As for the Middle East the ISC syllabus detains what students should know after studying this unit:

(i) Post War conflict in Palestine after World War I, till the formation of the state of Israel. A brief background of Arab nationalism and Zionism in the late 19th century. Impact of World War I: the conflicting promises made to the Arabs, the Jews (Balfour Declaration) and the Sykes-Picot Agreement. All these need to be understood clearly. A general outline of events from 1919 to the Arab Revolt of the late 1930s (the increased immigration of Jews under the mandate and the resultant conflict). The impact of World War II and the intensification of the conflict against Britain’s decision to withdraw – the UNO’s plan. Creation of Israel and the War of Liberation (a chronological account should suffice here).

(ii) The Arab-Israeli Wars from 1948 to Camp David Accord. The following conflicts should be studied – (1948-1949), the Suez Crisis (1956), the Six Day War (1967), the Yom Kippur War (1973), Sadat and the Camp David Accord (1979). For each of these events, the causes and results should be done in some detail. Events to be done very briefly.

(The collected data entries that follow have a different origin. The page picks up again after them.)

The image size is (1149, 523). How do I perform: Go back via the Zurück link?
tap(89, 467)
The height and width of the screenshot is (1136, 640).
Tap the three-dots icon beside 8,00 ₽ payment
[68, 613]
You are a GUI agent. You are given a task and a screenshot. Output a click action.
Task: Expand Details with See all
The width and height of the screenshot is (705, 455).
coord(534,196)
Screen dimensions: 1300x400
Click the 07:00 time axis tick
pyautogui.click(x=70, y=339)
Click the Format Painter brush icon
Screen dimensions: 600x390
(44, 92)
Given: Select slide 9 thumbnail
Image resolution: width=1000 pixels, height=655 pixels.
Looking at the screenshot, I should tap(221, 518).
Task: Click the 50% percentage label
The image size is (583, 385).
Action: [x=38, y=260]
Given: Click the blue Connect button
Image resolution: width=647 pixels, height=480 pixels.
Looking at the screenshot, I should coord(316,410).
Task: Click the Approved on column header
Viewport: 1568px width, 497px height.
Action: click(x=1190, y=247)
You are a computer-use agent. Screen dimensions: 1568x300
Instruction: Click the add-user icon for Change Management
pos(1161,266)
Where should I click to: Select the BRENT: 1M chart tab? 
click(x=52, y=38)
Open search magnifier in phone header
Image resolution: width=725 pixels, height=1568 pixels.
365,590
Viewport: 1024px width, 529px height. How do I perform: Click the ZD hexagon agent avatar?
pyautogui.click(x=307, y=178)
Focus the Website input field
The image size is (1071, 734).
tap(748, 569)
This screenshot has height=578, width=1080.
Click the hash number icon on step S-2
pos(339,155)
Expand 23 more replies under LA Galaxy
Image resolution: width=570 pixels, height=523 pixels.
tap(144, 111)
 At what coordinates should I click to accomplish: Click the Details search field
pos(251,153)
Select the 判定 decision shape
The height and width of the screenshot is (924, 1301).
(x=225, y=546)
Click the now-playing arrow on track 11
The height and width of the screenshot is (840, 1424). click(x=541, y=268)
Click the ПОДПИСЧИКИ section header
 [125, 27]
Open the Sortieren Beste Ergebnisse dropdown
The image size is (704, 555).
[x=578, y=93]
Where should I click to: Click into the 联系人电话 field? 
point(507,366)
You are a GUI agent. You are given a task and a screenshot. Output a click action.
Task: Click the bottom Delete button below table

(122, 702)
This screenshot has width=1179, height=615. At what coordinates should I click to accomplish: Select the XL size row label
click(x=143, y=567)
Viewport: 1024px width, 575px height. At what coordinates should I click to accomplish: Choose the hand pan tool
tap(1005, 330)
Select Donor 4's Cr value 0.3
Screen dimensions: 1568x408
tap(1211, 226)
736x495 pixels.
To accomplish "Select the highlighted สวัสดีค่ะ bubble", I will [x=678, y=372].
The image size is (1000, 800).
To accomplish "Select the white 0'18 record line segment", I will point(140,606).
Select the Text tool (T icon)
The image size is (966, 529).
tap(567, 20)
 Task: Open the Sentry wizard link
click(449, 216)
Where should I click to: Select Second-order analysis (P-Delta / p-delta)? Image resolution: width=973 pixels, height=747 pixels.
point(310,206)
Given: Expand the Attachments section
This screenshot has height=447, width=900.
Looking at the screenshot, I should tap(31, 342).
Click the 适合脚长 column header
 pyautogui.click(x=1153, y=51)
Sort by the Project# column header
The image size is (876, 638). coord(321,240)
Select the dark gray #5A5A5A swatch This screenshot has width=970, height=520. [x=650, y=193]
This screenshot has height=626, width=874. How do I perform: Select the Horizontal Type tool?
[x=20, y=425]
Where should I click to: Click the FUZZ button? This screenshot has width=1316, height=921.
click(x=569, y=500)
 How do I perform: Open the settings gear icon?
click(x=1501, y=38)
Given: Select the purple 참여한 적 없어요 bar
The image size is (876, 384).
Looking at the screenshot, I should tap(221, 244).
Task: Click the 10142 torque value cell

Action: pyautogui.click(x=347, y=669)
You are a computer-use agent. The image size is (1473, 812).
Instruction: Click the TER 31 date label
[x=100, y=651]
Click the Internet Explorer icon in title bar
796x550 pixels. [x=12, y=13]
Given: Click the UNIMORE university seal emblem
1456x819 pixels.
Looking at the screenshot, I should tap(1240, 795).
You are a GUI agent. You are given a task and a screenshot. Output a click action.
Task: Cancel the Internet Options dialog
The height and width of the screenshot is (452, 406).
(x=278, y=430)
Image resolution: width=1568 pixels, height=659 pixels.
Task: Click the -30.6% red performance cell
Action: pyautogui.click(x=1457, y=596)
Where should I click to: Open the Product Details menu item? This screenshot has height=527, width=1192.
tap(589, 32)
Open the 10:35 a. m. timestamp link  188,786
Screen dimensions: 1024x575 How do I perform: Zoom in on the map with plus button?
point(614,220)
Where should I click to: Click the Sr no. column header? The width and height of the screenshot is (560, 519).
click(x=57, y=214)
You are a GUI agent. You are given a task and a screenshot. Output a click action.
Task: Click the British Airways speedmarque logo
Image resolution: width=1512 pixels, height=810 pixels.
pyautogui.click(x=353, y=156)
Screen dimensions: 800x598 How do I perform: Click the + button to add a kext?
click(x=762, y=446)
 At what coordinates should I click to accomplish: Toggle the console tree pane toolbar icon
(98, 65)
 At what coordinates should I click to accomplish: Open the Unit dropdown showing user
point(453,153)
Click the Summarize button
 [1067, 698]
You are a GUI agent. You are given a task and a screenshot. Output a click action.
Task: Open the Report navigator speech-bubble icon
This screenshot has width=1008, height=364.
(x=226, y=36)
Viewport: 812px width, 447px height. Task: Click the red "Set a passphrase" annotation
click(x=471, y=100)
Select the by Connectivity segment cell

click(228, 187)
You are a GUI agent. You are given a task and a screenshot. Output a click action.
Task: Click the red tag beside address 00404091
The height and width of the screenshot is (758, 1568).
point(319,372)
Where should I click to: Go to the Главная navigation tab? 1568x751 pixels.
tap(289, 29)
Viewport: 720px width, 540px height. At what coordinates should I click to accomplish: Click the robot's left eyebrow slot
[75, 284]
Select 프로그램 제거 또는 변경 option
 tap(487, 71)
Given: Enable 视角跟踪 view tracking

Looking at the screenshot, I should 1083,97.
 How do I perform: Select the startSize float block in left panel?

(iii) The war in Lebanon. A general account of the war.

There are some distinct problems with the language in this description, which appears to give a so-called balanced view between the British-Zionist colonial project and the indigenous Arab population of the region. Yet the language betrays this illusion by calling the nakba (the catastrophe that befell Palestinians when they were expelled from their land and massacred by Zionist forces) “the war of Liberation”. Additionally, the 1973 war is identified as “the Yom Kippur War”, even though a neutral party would call it the October War (it is also known as the Ramadan War).

It is also striking to see such language given the aims for the course that the syllabus states:

5. To develop the capacity to read historical views in the light of new evidence or new interpretation of evidence.

7. To encourage diminution of ethnocentric prejudices and to develop a more international approach to world history.

8. To develop the ability to express views and arguments clearly using correct terminology of the subject.

9. To familiarise candidates with various types of historical evidence and to provide some awareness of the problems involved in evaluating different kinds of source materials.

These goals are important to keep in mind as one reads through and evaluates Lowe’s textbook. The chapter in his book on the Middle East is called “Conflict in the Middle East”, already setting up a particular way of viewing the region as if fighting of some kind or the other is intrinsic to the place.  He begins by defining the geographical region and the states it includes before explaining Israel’s placement in the region:

The Middle East also contains the small Jewish state of Israel which was set up by the United Nations in 1948 in Palestine. The creation of Israel in Palestine, an area belonging to the Palestinian Arabs, outraged Arab opinion throughout the world…. (221)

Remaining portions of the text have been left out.